Случались и прямые стычки между отцом и сыном. Раз на замечание Ивантьева о глуповатом пристрастии дорогой сношеньки к вещам Геннадий ответил: «Я трачу, значит, я существую». Это возмутило «черного работягу», он сказал, что куда человечнее, разумнее звучит: «Я трачусь — я существую», то есть я трачу себя на пользу ближним. В другой раз, когда сын, вроде бы отшучиваясь, проговорил: мол, ты рыбку ловил и рыбкой питался, а камбалу а-ля Брижитт Бордо или омаров по-ньюбургски и вообразить не можешь, Ивантьев прямо назвал его, в тон его же изречениям, «гомо новусом» — новым человеком, выскочкой. Но постепенно, с прибавкой лет и ума, модные прилагательные в стиле поведения Геннадия стали вытесняться более натуральными существительными: дело, совесть, семья. Российская душа часто лишь по молодости хрупка. Родился второй ребенок, построил Геннадий кооперативную квартиру, вырос до старшего помощника, любя, поубавил покупательные страсти жены... И пусть не понял еще поступка отца, кое-чего иного, но письмо — уже от мужчины, сына, равного человека.
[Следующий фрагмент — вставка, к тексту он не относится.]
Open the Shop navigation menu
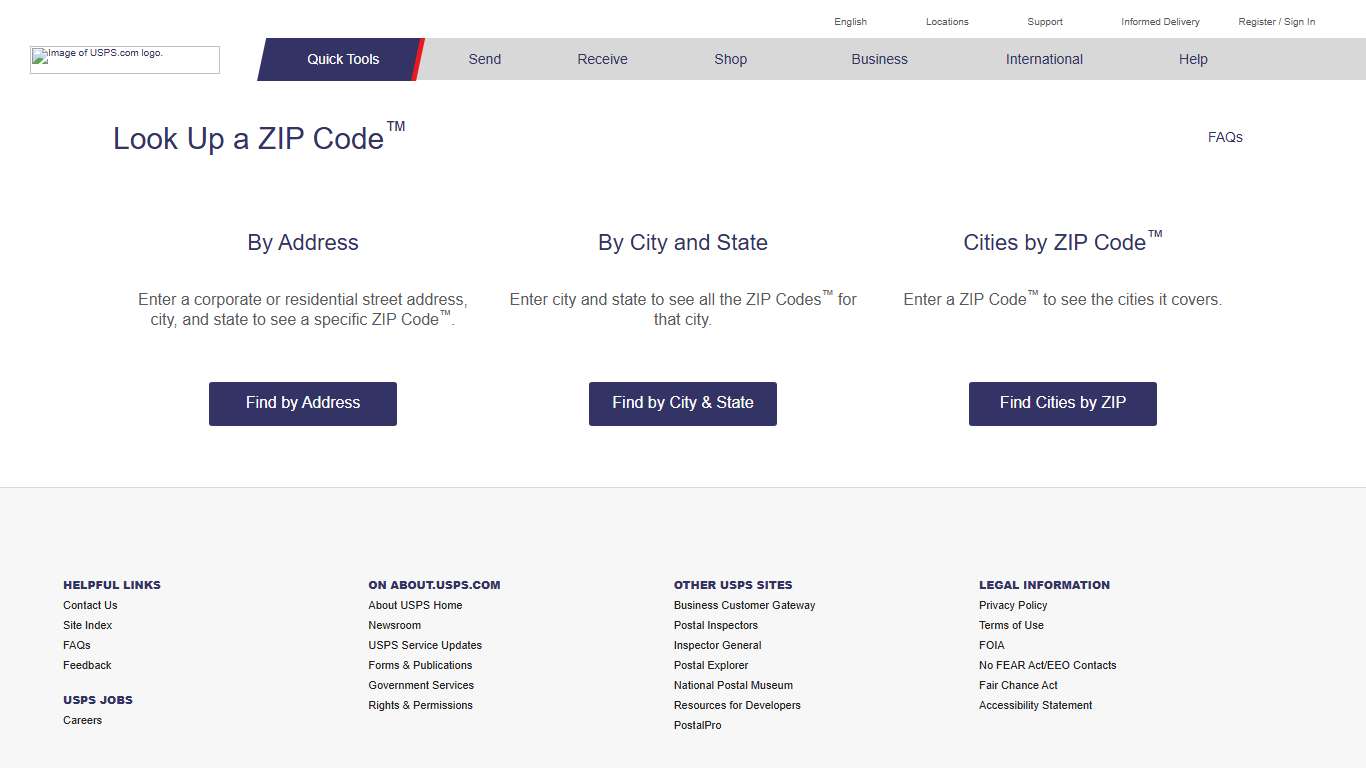Screen dimensions: 1366x768 coord(730,59)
До позднего вечера Ивантьев сочинял ответ Геннадию, зачеркивал, вырывал тетрадные листки, писал заново. Остановился на том, что пригласил сына непременно побывать в Соковичах, когда поедет с семейством в Сочи, для разговора, а также навещания земли дедов. Старпому Кузьмину, коку Касьянову, засидевшимся на пенсионерских скамейках, пообещал написать отдельно и пригласить лично обследовать его новую жизнь.
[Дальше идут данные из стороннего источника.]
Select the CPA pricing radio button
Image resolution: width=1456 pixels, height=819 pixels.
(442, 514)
От непривычного умственного напряжения спал Ивантьев плохо, с тоской по чему-то ненайденному — не то ценной вещи, не то думы, — утерянному давно, невозвратно. Опять хохотал, дергал конец одеяла Лохмач, теперь в образе сына, наговаривая глупую фразу: «Премного благодарен, сеньор!» Встал, выпил несколько чашек крепкого чая и до ясного утра размышлял. Выходило так: дом неохотно принимает его, они пока отдельно — он и дом. Необходимо время. И главное вот что: дом не городское жилище, это — двор, сад, огород; это — корова, пусть коза по бедности, куры, гуси, кошка, собака, скворечня, ласточки под карнизом. В доме человек не жилец — работник. А дом Ивантьева празден, пуст. И ласточки не любят его. Надо оживить дом, и он отзовется на живую человеческую душу.
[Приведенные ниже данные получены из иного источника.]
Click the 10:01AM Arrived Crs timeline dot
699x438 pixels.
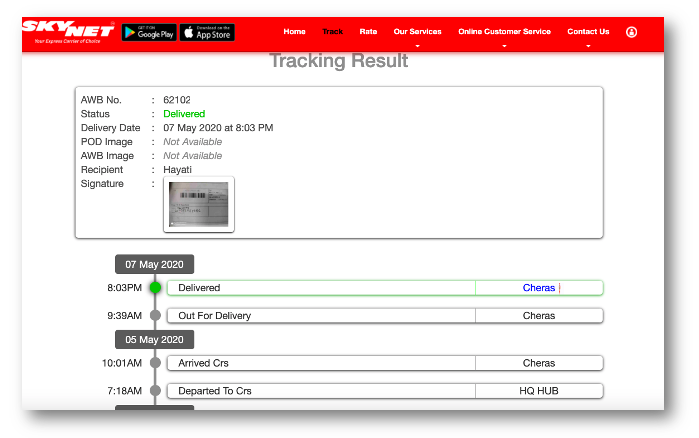coord(155,363)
Вспомнил, что дед Улька приглашал смотреть поросят, оделся, глянул на себя в зеркало. Там был крупный, суховатый человек, с резкими складками у носа, иссеченным морщинами лбом, темными, словно бы круто посоленными волосами — поистине памятью моря, — довольно свежей зеленоватостью чуть воспаленных глаз и коротко стриженными усами и бородой. В море он всегда брился, чтобы не походить на лохматых стиляжничающих бичей, а тут отпустил бородку и усы, слегка под Защокина. Может, еще и угодить Анне, однажды сказавшей: не люблю мужчин бритых — все на одно лицо. Нравился ли он себе? Нет. Нос тяжеловат, губы тонки, глаза хоть и не выцвели, но упрятаны под хмурые надбровья. Поэтому, вероятно, он смолоду привык считать главным в себе не внешнего, а внутреннего человека и больше заботился о нем, да о здоровье вообще, помня, что в больном теле дух томится вдвойне. Застыдился вдруг растительности на своем лице («Приукрасился по молодежной моде!») и едва не сбрил ее тут же, но спешно оправдался мыслью: новому месту — новый облик.